待っているうちに五日間も荷車に揺られた疲れが出て、ウトウトと眠くなる。家族を探しに行きたいと思う心とは裏腹に、サウビは立ち上がることさえできなくなっていた。
「そこに座っているのは誰だい?」
夢うつつの中で声が聞こえたとき、頭の中だけが覚醒して身体が追いつかないサウビは、椅子から大きくよろけた。
「おや、おや、まあ、まあ。この美しい娘は、私のサウビかしら」
娘の身体を支えようと手を差し出した母さんが、顔を覗き込む。
「そうよ、そうよ母さん。やっと帰って来られたわ!」
母さんの身体に手を回し、サウビは叫んだ。記憶よりも小さくて細い身体は、懐かしい匂いがした。
「そんなに力一杯抱きついてないで、ようく顔を見せておくれ。ああ、サウビだ。ここにいたときはもっと子供っぽい顔をしていたのに、すっかり大人になったね」
何度も何度も顔を撫でる手に、自分の手を重ねた。母さんの手だ。
「泣くんじゃないよ。せっかく久しぶりに会ったのに、台無しじゃないか」
そう言う母さんも涙ぐんでいる。しばらく会わないうちに、顔の皺が深くなった気がする。
大きな家ではないから、居間なんてない。みんな竈の横で食卓を囲み、暗くなれば床に就くのだ。農作業から戻って来た父さんは、サウビの顔を見て大声を出した。そしてそれを恥じるようにうっすらと笑い、いつも腰の薬を送っている感謝の言葉があった。

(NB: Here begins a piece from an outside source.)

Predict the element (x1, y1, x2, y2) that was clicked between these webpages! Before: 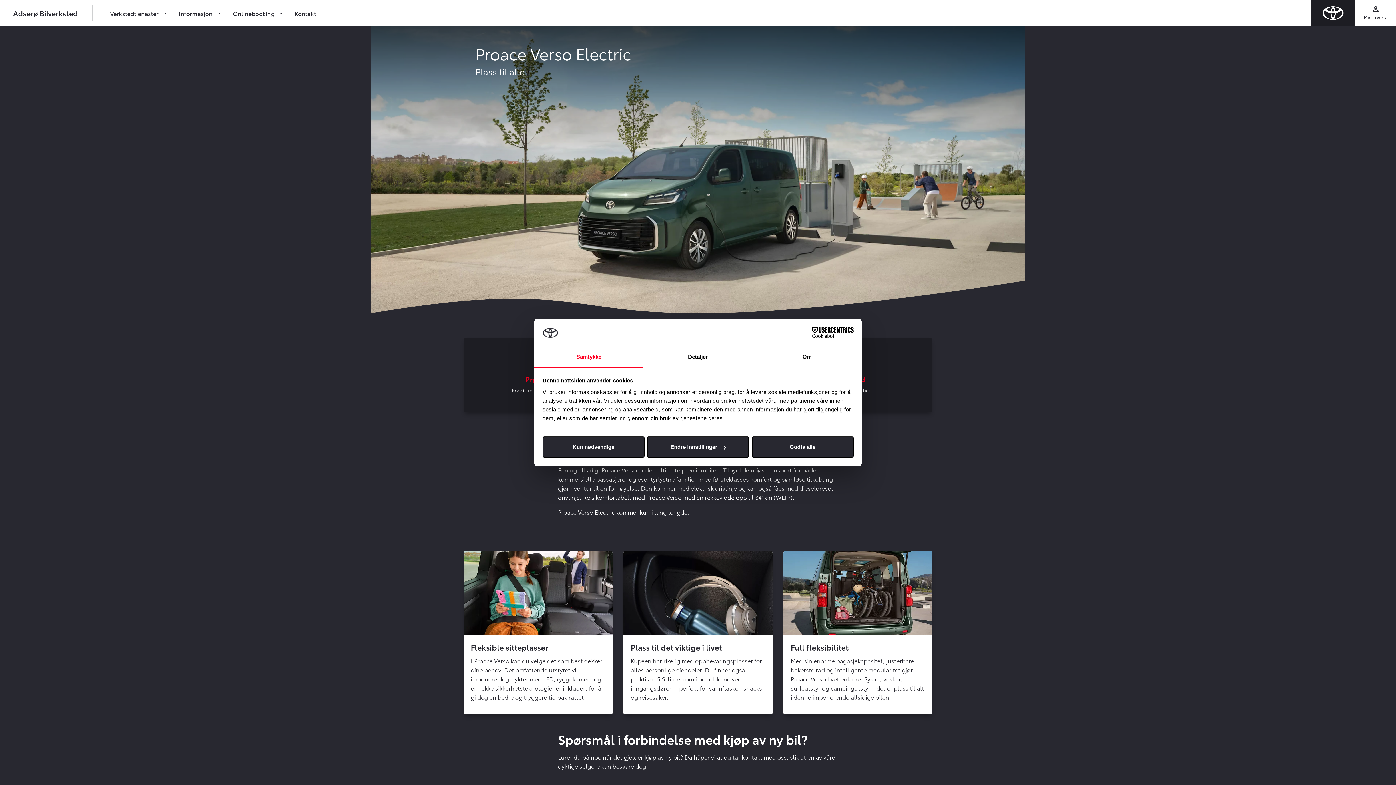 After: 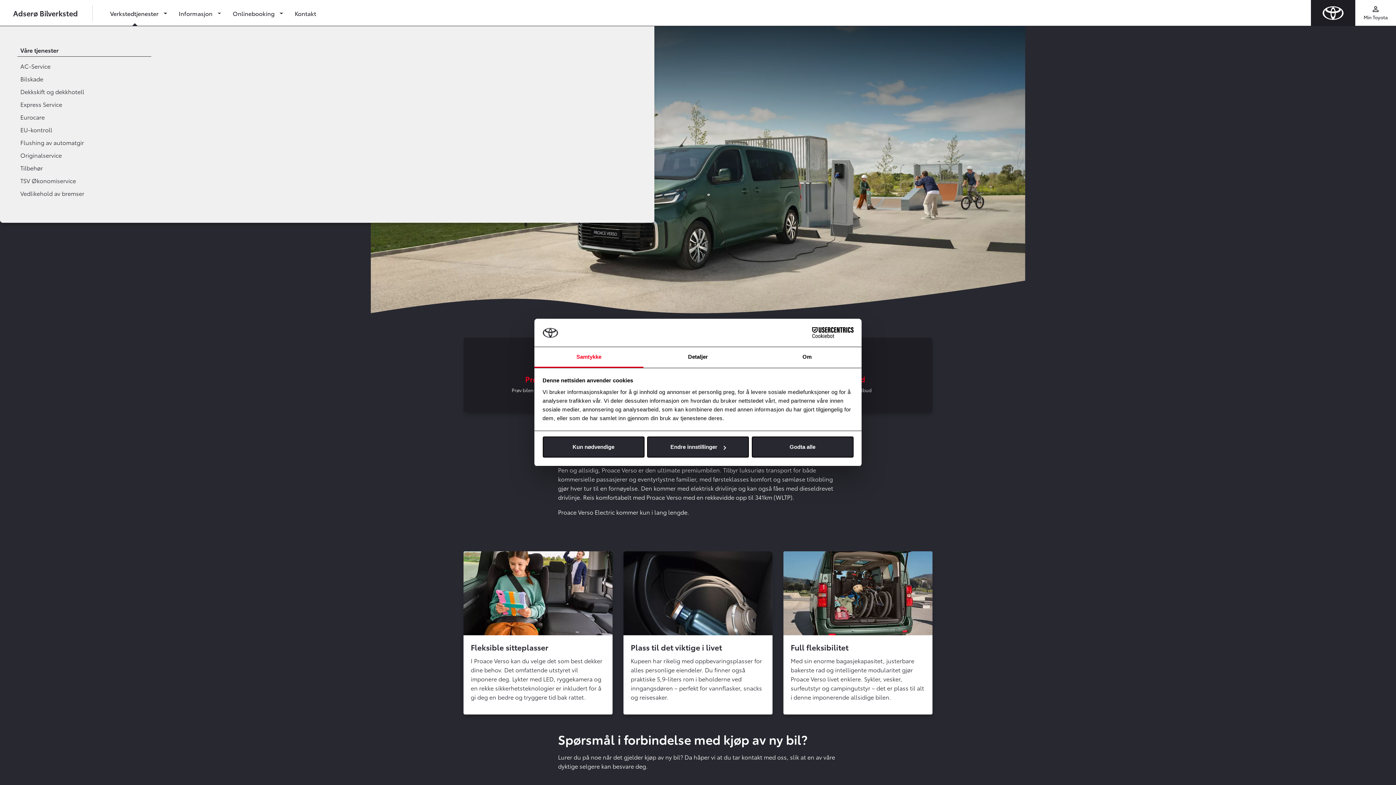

四人の食卓は暖かく、野菜とキノコだけのスープに固いパンでも、贅沢に感じる。食後のお茶だってけして良いものとは言えないのに、こんなに香り高く美味しいお茶は飲んだことがない。けして賑やかでない食卓なのに、小さな燭台で照らすみんなの顔は、輝いているように見える。
「明日はイケレとキズミも呼ぼう。まだ鹿の肉が残っていただろう?」
父さんが言い、母さんが頷く。
「特別な食事なんていらないのよ、父さん」
そう言うサウビに、父さんは大きな手を広げて答えた。
「何年も会っていなかった娘が帰って来たんだ。歓迎しなくてどうする」
やはり変わらずに森は貧しく、塩漬け肉は客にふるまう馳走なのだ。
懐かしい眠るための部屋は、ラツカの専用になっていた。イケレの寝台は残っていたが、詰め物の薄いマットは擦り切れ、いくつも補修したあとがある。何度も継ぎをあてたシーツをかけたあと、母さんが出してきたのは真新しい毛織物だった。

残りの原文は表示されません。